Treating OWASP as a compliance checkbox misses the point. The goal is to understand why each vulnerability class exists, how it manifests in your specific architecture, and what controls genuinely address the root cause rather than masking symptoms.
FAQ, OWASP Top 10 Vulnerabilities
How often is the OWASP Top 10 updated?
The list is typically revised every three to four years. The most recent major update reflects data from the 2021 cycle and remains the active reference for 2025/2026, with incremental guidance issued between formal releases.
Is OWASP Top 10 the same as a compliance requirement?
Not inherently, but several compliance frameworks reference it. PCI DSS requires testing for OWASP Top 10 vulnerabilities in web applications processing card data. Many enterprise security programmes and bug bounty platforms use it as a standard scope definition. It is best understood as an industry benchmark rather than a legal requirement.
Which OWASP Top 10 vulnerability is most commonly found in bug bounties?
Broken access control (A01) and injection (A03) are consistently the most reported categories in bug bounty programmes. IDOR vulnerabilities in particular are frequently found in APIs and mobile backends, often carrying medium to critical severity ratings.
What changed from OWASP 2017 to OWASP 2021/2025?
OWASP introduced several significant structural changes in the latest revision. The organization added SSRF as a standalone category, introduced Insecure Design as its own category, expanded Insecure Deserialization into Software & Data Integrity Failures to address broader supply chain and CI/CD risks, and merged XML External Entities (XXE) into Injection.

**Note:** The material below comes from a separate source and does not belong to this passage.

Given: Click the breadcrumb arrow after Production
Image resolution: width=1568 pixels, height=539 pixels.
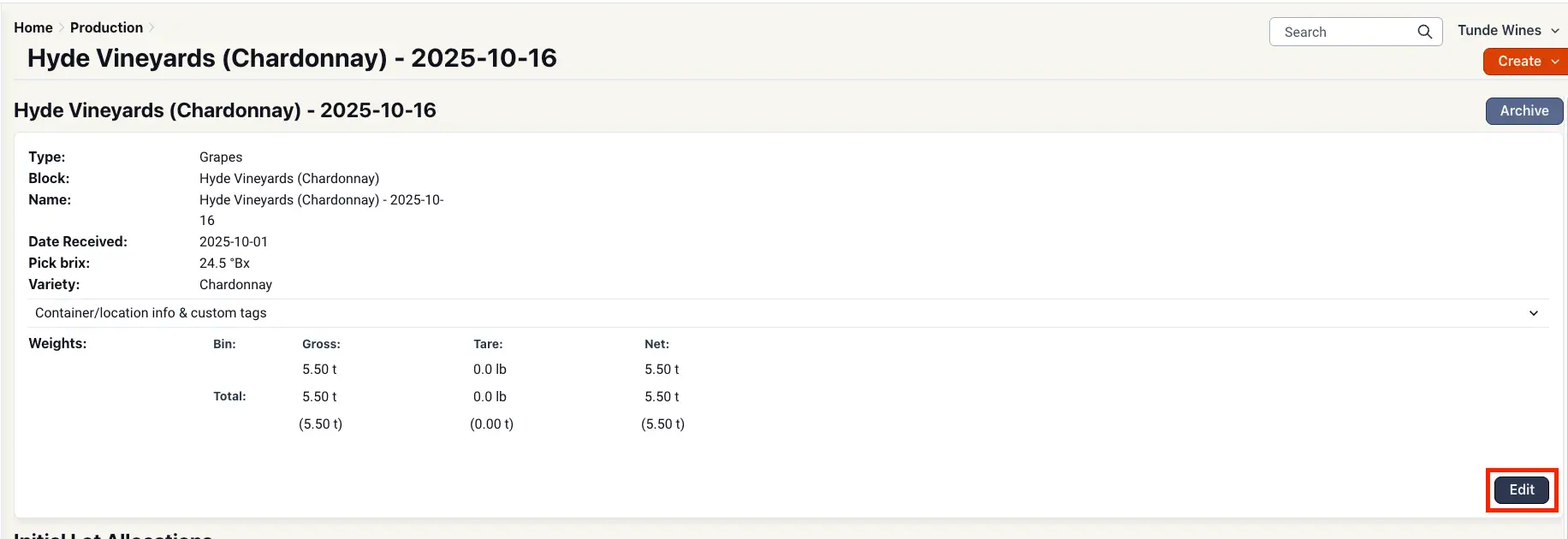Looking at the screenshot, I should pyautogui.click(x=151, y=27).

What tools cover OWASP Top 10 testing?
No single tool covers all ten categories comprehensively, but Burp Suite Professional is the closest to a universal platform, it addresses injection, access control testing, authentication analysis, and SSRF. Supplement with OWASP ZAP for passive and active scanning, SQLMap for SQL injection, and Snyk or OWASP Dependency-Check for vulnerable components.
Does OWASP Top 10 cover API security?
The standard OWASP Top 10 focuses on web applications. OWASP publishes a separate OWASP API Security Top 10 for APIs. This framework covers API-specific risks such as broken object-level authorization, excessive data exposure, and rate-limiting failures that the web application Top 10 does not fully address.
Conclusion
The OWASP Top 10 vulnerabilities are not a static set of bugs to patch and forget. Rather, they are a living taxonomy of the ways web applications fail, updated as the threat landscape evolves and underpinned by data from real breaches rather than theoretical risk models.
For developers, the list provides a prioritised set of engineering patterns to embed in every project from day one: parameterised queries, strict access control enforcement, correct cryptographic primitives, hardened configurations, and dependency management. For security testers and bug bounty hunters, it is the coverage checklist that ensures no major attack class is overlooked.
Building fluency with the OWASP Top 10 is one of the foundational steps on the path to becoming a professional ethical hacker. For a structured roadmap that covers the full skill progression, from lab setup through certifications, see the guide on how to become an ethical hacker.
Each category in this list represents a documented, proven attack vector. The defences exist, the tools exist, and therefore the gap between vulnerable and secure applications is almost always an engineering and process problem, not a knowledge problem.
Security & Legal Disclaimer:All techniques, tools, and examples discussed in this article are provided for educational and ethical security research purposes only. Testing for vulnerabilities must only be performed on systems you own or have explicit written authorisation to test. Unauthorised access to computer systems is illegal in most jurisdictions. Tigerzplace.com does not endorse or encourage any unlawful activity.